Exercise details: Count the lines of the material below that contain the string "height", treating uppercase and lowercase as different, and give only the number.

Input data:
------------------------------------------------------------------------

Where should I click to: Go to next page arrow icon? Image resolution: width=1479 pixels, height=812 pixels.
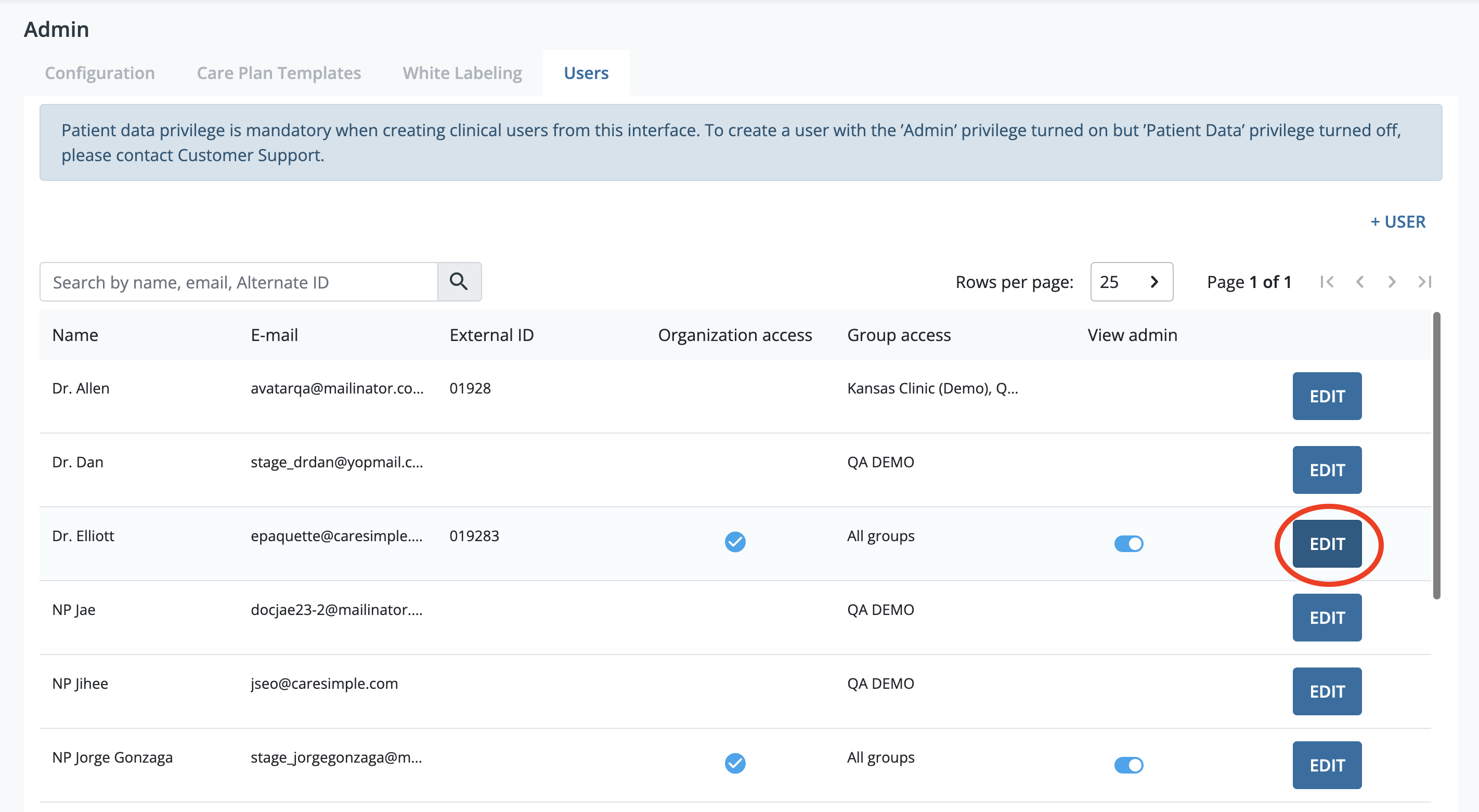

------------------------------------------------------------------------

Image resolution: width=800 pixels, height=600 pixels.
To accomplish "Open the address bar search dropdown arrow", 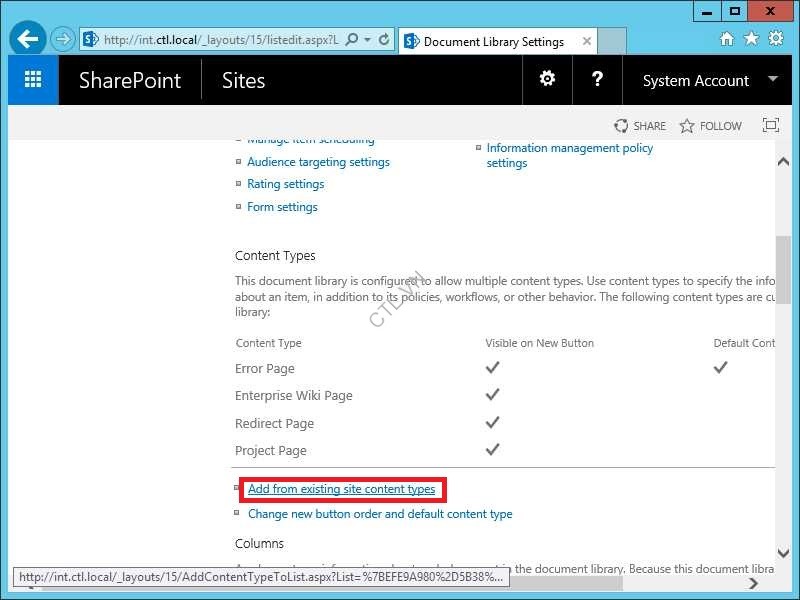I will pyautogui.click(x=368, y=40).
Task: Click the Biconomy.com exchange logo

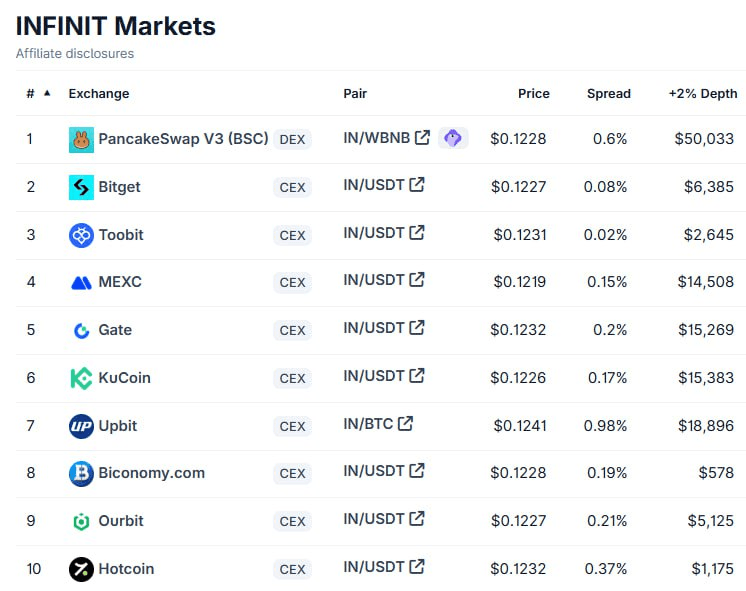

------------------------------------------------------------------------

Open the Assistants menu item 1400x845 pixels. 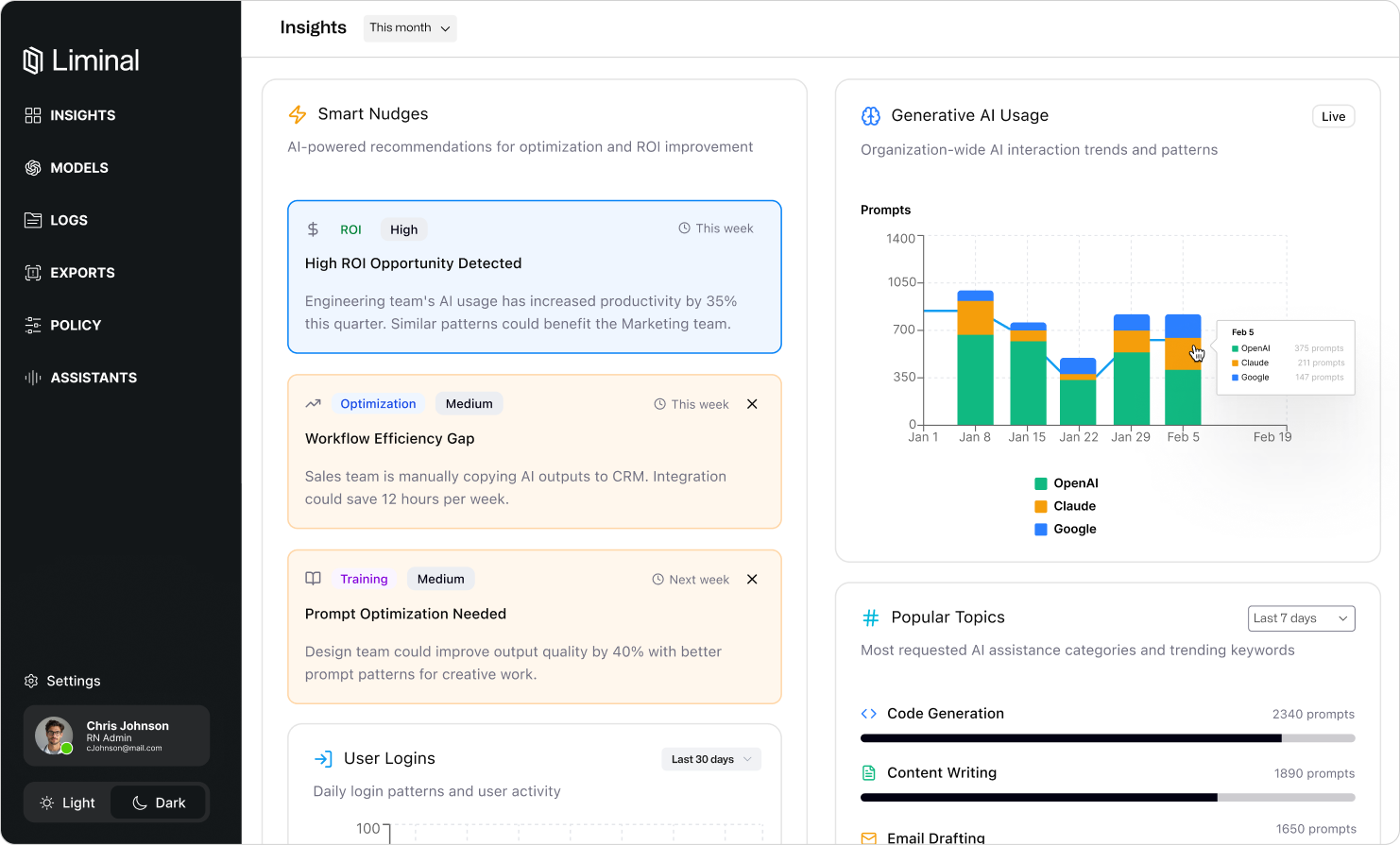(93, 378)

------------------------------------------------------------------------

Response to this task: 2